Design matters here. Gamification—the use of game-style design in sports apps—often does increase engagement, motivation, and consistency. But it’s not cleanly positive. For people with lower self-control—meaning it’s harder to regulate behavior in response to social cues—gamification can also feed comparison and dependence on feedback.
These digital spaces also create new social statuses: micro-celebrity in sport. Researcher Theresa Senft, writing about micro-celebrity culture, describes visibility itself as a resource. A noticed “send” logged on 8a.nu, a well-edited Instagram clip, a #1 spot on the monthly Social Boulder leaderboard, a cameo in a private comp aftermovie—these things can produce “micro-stars” whose recognition rests less on athletic value than on cumulative visibility: fast, consumable, and fleeting.
That shift creates a new kind of competition: continuous, and often invisible. You’re not measuring yourself only at one event. You’re measuring yourself every day—through what you post, what you like, what you log, what you “send.” (To “send” is to complete a climb cleanly—your personal stamp of “done.”) That diffuse competition shapes how you train, how you compare, how you judge yourself. Competitiveness seeps into how you climb.
And the broader context directly shapes how we approach climbing, progress, performance, and well-being. A competitive environment can satisfy those core needs and feel energizing. It can also frustrate them—by squeezing autonomy and competence under external control.
So it’s reasonable to hypothesize that this always-on competitive climate—fed by a broader environment that commodifies bodies, progress, and performance—helps generate a psychological need that feels especially modern: recognition. We know recognition matters for self-esteem. But sociologist Axel Honneth argues that the pursuit of recognition hits a wall when it stops being support for self-worth and becomes a condition for legitimacy. It can creep into the core of our needs, reshaping them without us noticing.
Philosopher Nancy Fraser adds another layer: when recognition becomes a kind of “social currency,” it stops being relational and becomes an expectation. You’re no longer trying to be seen as a person. You’re trying to match a valued image. Your worth starts to depend on being visible, validated, and ranked.
In sport—and in climbing—that slide is easier to miss because performance is so easy to display, count, and compare. Psychological needs can get artificially “filled.” External rewards can feel like autonomy while quietly steering behavior. They can mimic competence while really just handing you approval. They can imitate connection while actually running on constant comparison.

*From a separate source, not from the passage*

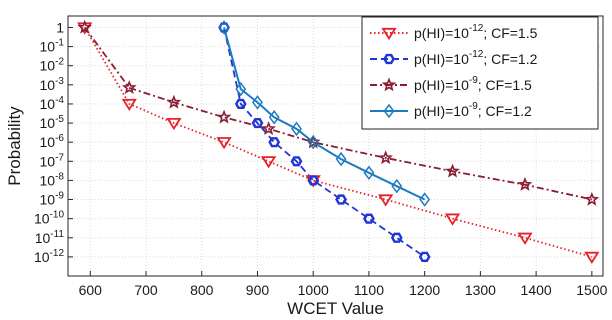 The height and width of the screenshot is (320, 612). I want to click on y-tick-label: 10⁻¹, so click(52, 46).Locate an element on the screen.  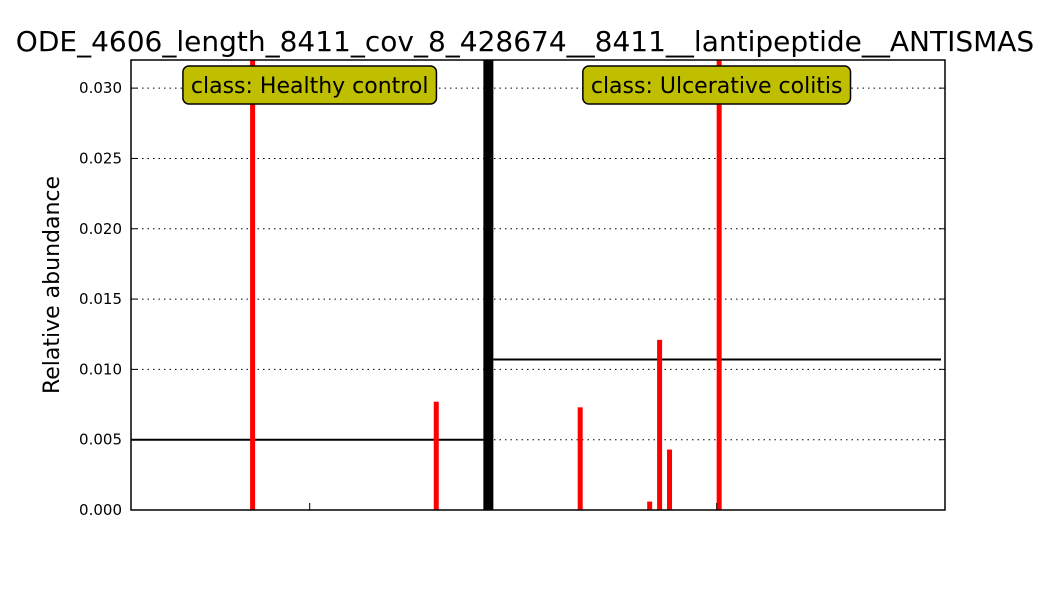
class-label-box: class: Ulcerative colitis is located at coordinates (717, 85).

Recognition stops being just a human need. It becomes an identity requirement—a proof of existence, sometimes even a duty to perform. Another way to put it: competition, now everywhere, doesn’t exist without person-to-person evaluation, and that evaluation feeds the hunger for recognition. That hunger stops being one pillar of self-esteem and starts behaving like something closer to a basic need—warping autonomy, competence, and connection.
You still hear the old lines in climbing spaces: I climb for myself—alone, facing a problem to solve. Those lines keep echoing because they’re part of climbing’s symbolic culture. But the spaces have multiplied, and the environment has changed. When every move can be quantified, every climber can be ranked, every send can be filmed and uploaded, competition stops being an event. It becomes a condition. And it threads itself into our needs—turning recognition into an identity requirement that quietly redraws what it means to exist as a climber.